### PASSAGE PROVIDED
The physician Dr Hettinger erected the architecturally impressive building between 1899 and 1900 and ran a lung sanatorium in it from 1900. For financial reasons, he sold the sanatorium in 1905 to the "M. A. von Rothschild'sche Stiftung für lungenkranke Frauen" (M. A. von Rothschild Foundation for Women with Lung Disease), which Adelheid de Rothschild had founded on 7 April 1903 in memory of her father.
The Rothschild Sanatorium, which had been run according to orthodox standards since 15 November 1905 at the request of the founder, housed Jewish medical staff and had 48 spacious hospital rooms, common rooms, a synagogue, reading rooms and three lying-in halls at different altitudes. The foundation also owned a 22-hectare Jewish cemetery, acquired by Leo Maile on 15 May 1907. 28 of the 51 Jewish people who died in Nordrach between 1905 and 1941 found their final resting place there. On 29 September 1942, the last remaining Jewish people, including head physician Dr Nehemias Wehl, two nurses and eighteen female patients, were deported from the sanatorium and sent to the East.
After the war, an estimated 100,000 children were born in the French occupation zone to mothers who had relationships with French soldiers. The French government brought these children to France against the will of their mothers. The Nordrach military hospital became a collection centre for these children. The German mothers had to give up all rights and the children were released for adoption after a health test. The children's home was closed in 1949.
The sanatorium was returned to Jewish ownership as part of the restitution programme. In 1952, a son of Baroness Adelheid von Rothschild sold the property to Thaddäus Zajac, who ran the facility as a lung sanatorium and later as a nursing home until 1969.
In 1993, the nursing home was taken over by the "Oberrheinische Kliniken" based in Bad Krozingen. This organisation was taken over by the Berlin-based Median Group in 2012. Until its closure in 2019, almost one hundred people lived in the nursing home, some of whom had been there for several decades. They were residents of Nordrach and took part in village life as much as they could. The residents were accepted and integrated. In the end, the patients were cared for by 35 employees.

### WHAT TO DO
a. Answer these questions about the Nordrach sanatorium history, one per line:
(i) In what year did Dr Hettinger sell the sanatorium?
(ii) How many hospital rooms did the Rothschild Sanatorium have?
(iii) In what year was the children's home closed?
b. Write out the Nordrach sanatorium history word for word from "The physician Dr" to "of her father.".

### DATA TO EXAMINE
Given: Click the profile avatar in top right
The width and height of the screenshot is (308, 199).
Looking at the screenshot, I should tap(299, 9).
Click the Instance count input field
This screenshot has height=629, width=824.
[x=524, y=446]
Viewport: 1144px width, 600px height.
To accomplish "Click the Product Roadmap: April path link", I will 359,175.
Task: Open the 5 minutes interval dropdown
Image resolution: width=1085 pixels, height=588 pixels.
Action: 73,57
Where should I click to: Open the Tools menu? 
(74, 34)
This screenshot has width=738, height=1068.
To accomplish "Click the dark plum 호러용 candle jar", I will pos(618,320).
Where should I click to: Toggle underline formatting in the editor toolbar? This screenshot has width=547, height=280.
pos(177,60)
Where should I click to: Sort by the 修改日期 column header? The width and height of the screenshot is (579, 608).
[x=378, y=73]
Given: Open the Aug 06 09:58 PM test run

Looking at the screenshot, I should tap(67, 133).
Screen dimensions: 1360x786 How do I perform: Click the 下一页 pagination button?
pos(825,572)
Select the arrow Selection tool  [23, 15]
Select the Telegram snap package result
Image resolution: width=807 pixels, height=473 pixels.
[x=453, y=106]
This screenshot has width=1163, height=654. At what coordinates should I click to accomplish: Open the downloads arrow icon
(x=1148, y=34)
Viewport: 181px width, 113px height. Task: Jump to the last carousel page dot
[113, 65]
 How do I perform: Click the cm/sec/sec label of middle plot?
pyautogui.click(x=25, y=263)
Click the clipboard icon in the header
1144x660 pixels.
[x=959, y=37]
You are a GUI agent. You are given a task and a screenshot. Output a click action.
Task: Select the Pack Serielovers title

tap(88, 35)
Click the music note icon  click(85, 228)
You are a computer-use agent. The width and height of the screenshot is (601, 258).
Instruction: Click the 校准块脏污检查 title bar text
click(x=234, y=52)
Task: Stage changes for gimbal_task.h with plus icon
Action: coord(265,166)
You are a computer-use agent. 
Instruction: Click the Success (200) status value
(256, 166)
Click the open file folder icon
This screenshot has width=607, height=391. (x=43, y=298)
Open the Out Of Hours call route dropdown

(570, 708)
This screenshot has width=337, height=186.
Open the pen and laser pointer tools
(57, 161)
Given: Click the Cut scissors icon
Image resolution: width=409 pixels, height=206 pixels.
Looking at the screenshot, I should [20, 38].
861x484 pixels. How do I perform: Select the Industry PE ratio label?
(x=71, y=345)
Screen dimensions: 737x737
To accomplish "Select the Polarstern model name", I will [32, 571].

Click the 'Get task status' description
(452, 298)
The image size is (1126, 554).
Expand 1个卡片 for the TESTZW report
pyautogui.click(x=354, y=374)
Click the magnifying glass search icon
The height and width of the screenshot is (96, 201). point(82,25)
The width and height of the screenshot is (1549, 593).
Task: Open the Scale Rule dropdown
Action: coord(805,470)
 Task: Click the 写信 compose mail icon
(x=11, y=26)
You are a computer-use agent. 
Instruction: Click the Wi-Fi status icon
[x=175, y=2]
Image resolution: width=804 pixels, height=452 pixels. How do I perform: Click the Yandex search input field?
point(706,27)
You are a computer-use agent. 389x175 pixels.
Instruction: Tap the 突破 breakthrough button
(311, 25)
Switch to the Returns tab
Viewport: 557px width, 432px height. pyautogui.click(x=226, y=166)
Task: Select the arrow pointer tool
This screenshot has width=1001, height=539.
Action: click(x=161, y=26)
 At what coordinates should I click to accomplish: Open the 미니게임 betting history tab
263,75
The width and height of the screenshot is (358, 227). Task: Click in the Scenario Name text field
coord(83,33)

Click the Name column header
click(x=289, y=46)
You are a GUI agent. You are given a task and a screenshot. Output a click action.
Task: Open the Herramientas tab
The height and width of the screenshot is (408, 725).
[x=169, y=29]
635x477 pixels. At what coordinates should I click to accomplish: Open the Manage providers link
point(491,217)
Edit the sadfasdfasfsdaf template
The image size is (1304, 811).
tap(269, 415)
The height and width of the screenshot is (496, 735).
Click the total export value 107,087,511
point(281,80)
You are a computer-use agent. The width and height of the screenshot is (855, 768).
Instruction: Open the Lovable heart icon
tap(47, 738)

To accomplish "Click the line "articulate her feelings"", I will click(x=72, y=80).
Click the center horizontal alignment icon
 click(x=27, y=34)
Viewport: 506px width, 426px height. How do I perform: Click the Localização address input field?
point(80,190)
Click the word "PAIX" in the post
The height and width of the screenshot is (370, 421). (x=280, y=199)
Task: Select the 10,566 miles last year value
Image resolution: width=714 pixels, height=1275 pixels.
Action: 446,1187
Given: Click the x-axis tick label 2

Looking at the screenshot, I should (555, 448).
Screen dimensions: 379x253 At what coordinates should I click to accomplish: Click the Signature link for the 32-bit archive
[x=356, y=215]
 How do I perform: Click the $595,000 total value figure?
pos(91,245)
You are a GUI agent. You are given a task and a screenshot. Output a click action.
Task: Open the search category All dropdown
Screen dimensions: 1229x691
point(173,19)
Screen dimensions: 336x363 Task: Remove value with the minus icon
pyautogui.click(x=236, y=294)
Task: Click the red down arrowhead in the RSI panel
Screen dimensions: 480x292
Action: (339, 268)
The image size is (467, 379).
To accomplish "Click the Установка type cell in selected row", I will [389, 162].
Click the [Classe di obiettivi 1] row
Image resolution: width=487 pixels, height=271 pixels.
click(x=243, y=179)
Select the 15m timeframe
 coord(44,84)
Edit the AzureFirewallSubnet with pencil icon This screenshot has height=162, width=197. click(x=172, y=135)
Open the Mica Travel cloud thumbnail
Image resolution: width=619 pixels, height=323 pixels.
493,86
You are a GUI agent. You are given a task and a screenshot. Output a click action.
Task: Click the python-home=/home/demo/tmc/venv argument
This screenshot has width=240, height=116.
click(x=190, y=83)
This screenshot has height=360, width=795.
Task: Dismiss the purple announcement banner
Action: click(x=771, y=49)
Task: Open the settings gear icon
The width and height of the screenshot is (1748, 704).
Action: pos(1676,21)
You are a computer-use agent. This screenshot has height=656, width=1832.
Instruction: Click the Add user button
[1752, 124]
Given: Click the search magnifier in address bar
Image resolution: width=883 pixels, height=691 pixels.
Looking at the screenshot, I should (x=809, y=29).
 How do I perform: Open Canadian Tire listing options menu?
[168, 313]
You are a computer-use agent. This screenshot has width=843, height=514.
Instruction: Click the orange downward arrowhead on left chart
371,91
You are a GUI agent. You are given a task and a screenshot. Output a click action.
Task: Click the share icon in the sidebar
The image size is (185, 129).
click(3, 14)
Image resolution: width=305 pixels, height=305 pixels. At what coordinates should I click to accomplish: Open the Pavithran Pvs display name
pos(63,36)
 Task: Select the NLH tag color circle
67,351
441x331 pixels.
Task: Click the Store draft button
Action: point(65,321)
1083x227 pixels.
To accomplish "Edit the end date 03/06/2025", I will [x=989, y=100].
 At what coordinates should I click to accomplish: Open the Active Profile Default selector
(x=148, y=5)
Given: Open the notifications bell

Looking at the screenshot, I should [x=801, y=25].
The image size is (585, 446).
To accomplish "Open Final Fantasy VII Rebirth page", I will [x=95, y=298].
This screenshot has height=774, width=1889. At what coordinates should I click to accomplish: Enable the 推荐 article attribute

### ANSWERS PROVIDED
a.
(i) 1905
(ii) 48
(iii) 1949

b.
The physician Dr Hettinger erected the architecturally impressive building between 1899 and 1900 and ran a lung sanatorium in it from 1900. For financial reasons, he sold the sanatorium in 1905 to the "M. A. von Rothschild'sche Stiftung für lungenkranke Frauen" (M. A. von Rothschild Foundation for Women with Lung Disease), which Adelheid de Rothschild had founded on 7 April 1903 in memory of her father.